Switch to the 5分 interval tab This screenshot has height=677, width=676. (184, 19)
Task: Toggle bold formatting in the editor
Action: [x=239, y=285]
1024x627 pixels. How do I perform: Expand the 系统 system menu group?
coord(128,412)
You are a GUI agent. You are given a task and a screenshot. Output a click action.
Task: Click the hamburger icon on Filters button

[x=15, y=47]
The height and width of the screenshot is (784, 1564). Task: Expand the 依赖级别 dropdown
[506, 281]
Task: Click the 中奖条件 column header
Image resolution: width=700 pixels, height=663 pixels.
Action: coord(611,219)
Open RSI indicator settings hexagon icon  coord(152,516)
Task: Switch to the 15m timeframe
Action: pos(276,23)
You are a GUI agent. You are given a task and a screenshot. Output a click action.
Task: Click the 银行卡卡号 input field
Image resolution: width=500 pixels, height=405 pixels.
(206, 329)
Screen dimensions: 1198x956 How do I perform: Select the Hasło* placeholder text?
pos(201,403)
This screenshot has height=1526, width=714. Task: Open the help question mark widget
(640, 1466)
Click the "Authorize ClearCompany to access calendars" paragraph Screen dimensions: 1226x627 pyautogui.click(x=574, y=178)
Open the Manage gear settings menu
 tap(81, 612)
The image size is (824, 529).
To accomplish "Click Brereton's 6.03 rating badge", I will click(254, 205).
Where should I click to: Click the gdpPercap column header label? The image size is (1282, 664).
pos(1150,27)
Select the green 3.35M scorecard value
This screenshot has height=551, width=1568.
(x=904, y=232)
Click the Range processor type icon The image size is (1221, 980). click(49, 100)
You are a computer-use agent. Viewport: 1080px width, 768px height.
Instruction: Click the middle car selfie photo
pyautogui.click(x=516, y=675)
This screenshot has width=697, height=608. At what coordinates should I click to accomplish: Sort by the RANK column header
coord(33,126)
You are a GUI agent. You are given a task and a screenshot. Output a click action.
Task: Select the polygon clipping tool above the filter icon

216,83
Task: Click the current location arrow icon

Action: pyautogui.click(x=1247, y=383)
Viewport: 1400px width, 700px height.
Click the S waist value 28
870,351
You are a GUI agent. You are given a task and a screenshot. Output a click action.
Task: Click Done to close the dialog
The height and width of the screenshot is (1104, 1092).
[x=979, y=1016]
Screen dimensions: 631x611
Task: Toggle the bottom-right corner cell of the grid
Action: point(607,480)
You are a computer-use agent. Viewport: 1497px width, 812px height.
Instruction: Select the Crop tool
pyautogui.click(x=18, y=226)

--

> **Description of the task**:
Answer with one number only: how many lines in the listing include "Viewport".

> **Written answer**:
3